This location is highly fossiliferous, with chalk packed with ammonites, echinoids, brachiopods, bivalves and crinoids. This is one of the best chalk locations in the UK and is full of surprises. It is highly recommended to all fossil hunters who love the chalk.
♦ To access the cliffs at Eastbourne, you can park along the side of the road at the seafront at Holywell. There are toilets nearby. Parking is permitted along most of the seafront road at Eastbourne. However, the best place is found by continuing along the road heading towards Beachy Head, until just before the hill where the road veers off away from the coast. From here, you should find several ways down to the beach by means of paths, steps or roads.
♦ These all lead down to the beach. From here, head towards the chalk.
♦ Ref: (TV 60155 97165 – 50.75283°N, 0.26906°E)
FIND FREQUENCY: ♦♦♦♦♦ – The chalk here is packed with ammonites, echinoids, brachiopods, bivalves and crinoids. The cliffs are constantly being washed out, with some major falls in recent years. This makes Eastbourne one of the best chalk locations in the UK.
CHILDREN: ♦♦♦ – Eastbourne is suitable for families, but not recommended for small children. Please keep away from the base of the cliffs at all times. Once past the headland, the foreshore becomes slippery, with large boulders.
ACCESS: ♦♦♦ – Eastbourne is easy to get to and the chalk is not too far to walk to. Please check tide times before visiting, as the tide always reaches the base of the cliff near the headlands and you can easily get cut off.

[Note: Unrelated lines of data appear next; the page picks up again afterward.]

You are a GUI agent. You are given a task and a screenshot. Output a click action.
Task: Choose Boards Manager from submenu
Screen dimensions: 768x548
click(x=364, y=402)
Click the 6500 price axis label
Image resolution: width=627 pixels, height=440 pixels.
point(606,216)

TYPE: – Fossils at Eastbourne are mostly found simply lying on the foreshore in the fallen rocks or as flint moulds. However, they can also be found in the cliff face, but it is inadvisable to hammer these out for safety reasons.

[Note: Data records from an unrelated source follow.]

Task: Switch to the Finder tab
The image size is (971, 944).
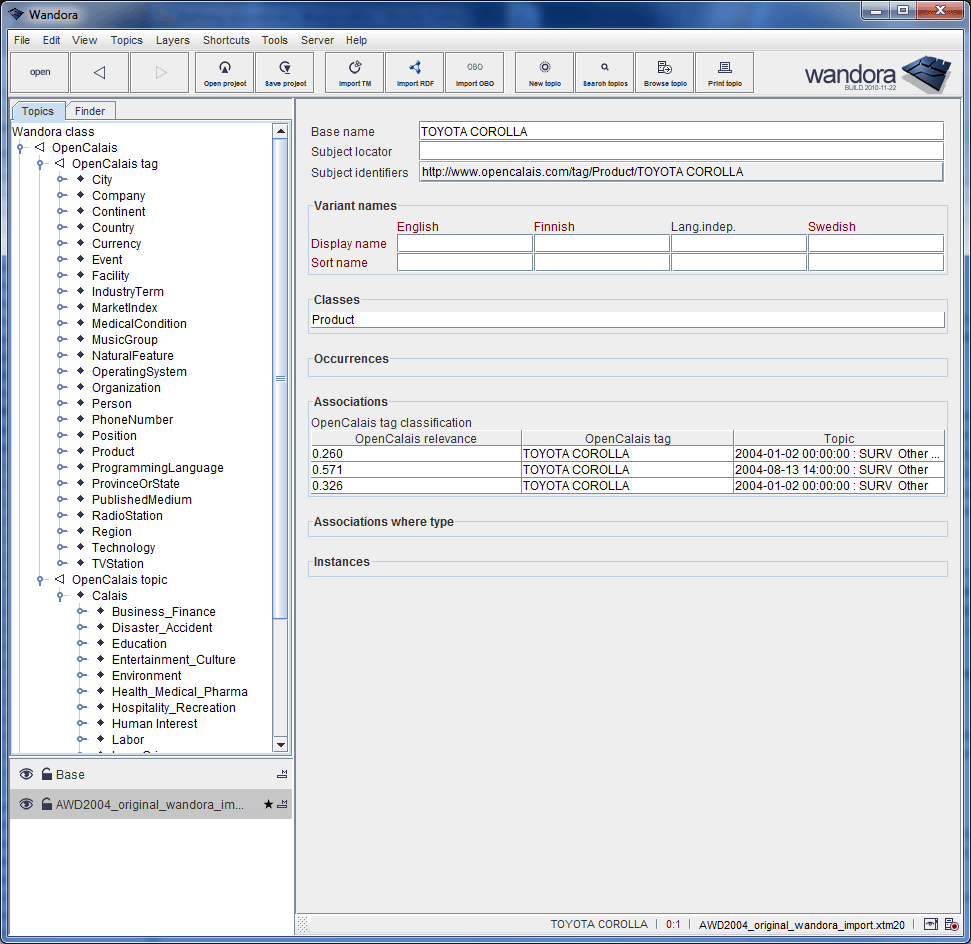Action: point(90,110)
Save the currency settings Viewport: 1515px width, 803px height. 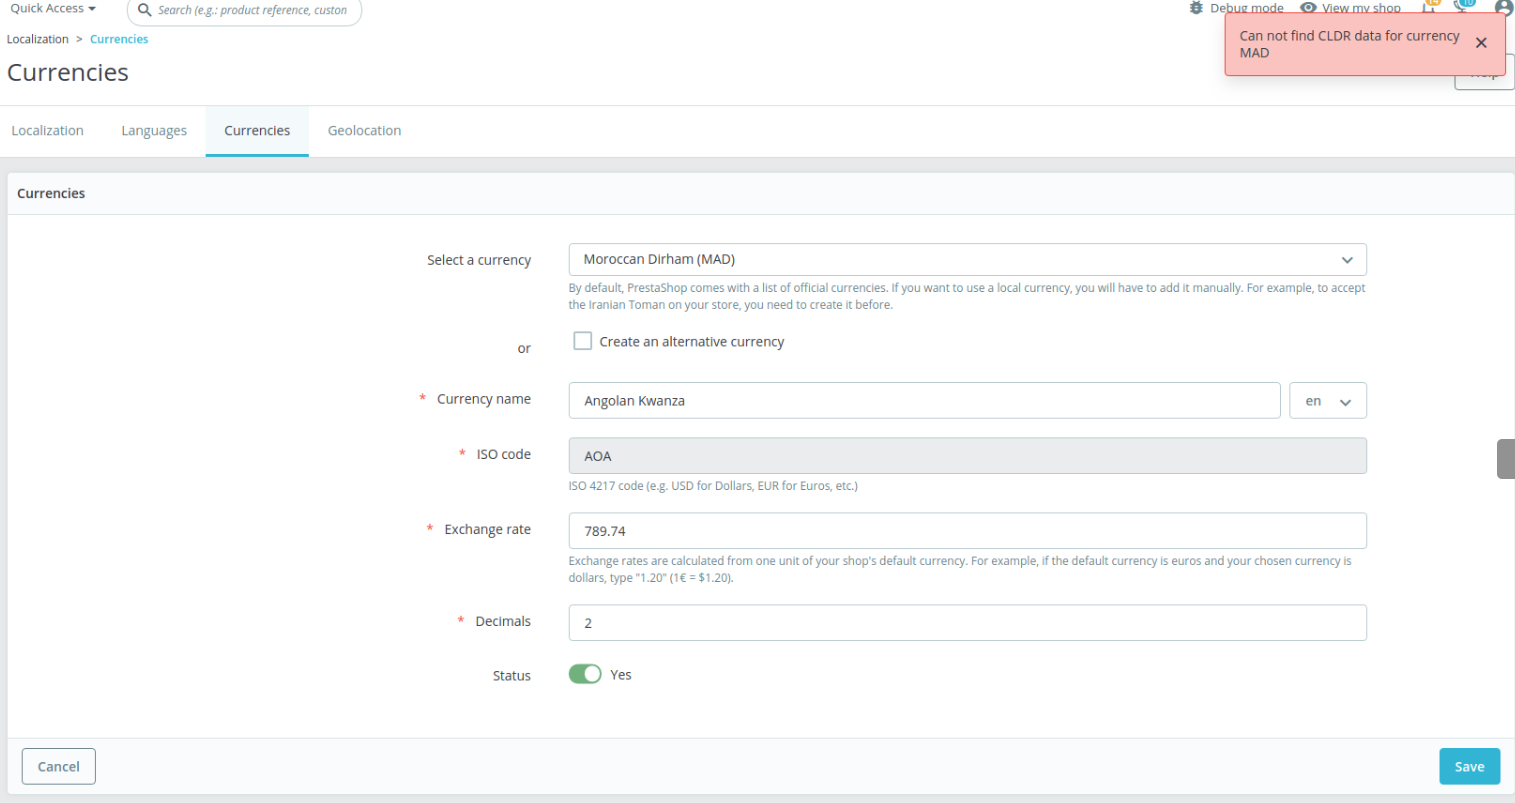coord(1468,766)
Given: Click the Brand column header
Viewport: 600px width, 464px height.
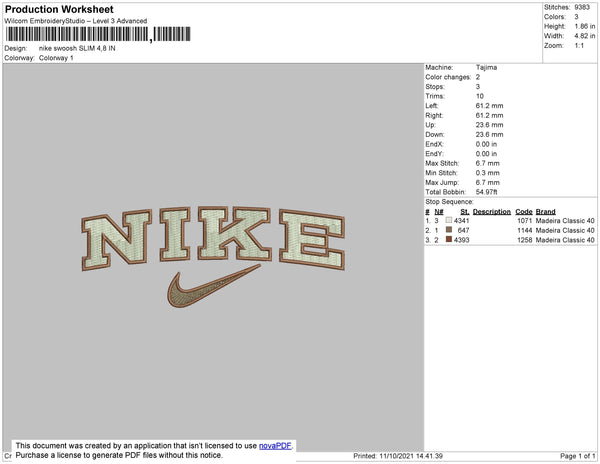Looking at the screenshot, I should [545, 212].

The most common fossils at Eastbourne are brachiopods and inoceramid bivalves. However, ammonites can also be found and many of the middle chalk rocks here (the light grey coloured ones) reveal ammonites when split. Additionally, ammonites can be seen in many of the rocks, sometimes broken and worn, but sometimes whole. There is a variety of excellent echinoids, many of which can be found simply lying on the foreshore and with little prepping required, as the sea has done all the hard work. In addition fossils such as sharks teeth and fish scales can be found, as can corals and sponges, the latter of which are quite common. Erosion at Eastbourne in recent years has been so extensive that sea defences are fast changing. There are a number of groynes with steps and large blocks to protect the cliff, but this appears to be making little difference to the rate of erosion along this coastline. Between the groynes, and indeed past the last groyne, you can start to find fossils. However, the best place is from the last groyne to Cow Gap. (Cow gap to Beachy Head is covered in our other guide to Beachy Head.) The best place to look is on the foreshore and at the base of the cliffs. Most of the fossils are from higher beds, so they can only be found in the fallen rocks along the foreshore.If you can see a slightly worn ammonite in a block of chalk, often sectioned by wave action, use a hammer and wide chisel to hit about 1cm away from the fossil (or more if you are unsure) and work your way round. Usually, the ammonite comes out intact with the underside remaining in perfect condition.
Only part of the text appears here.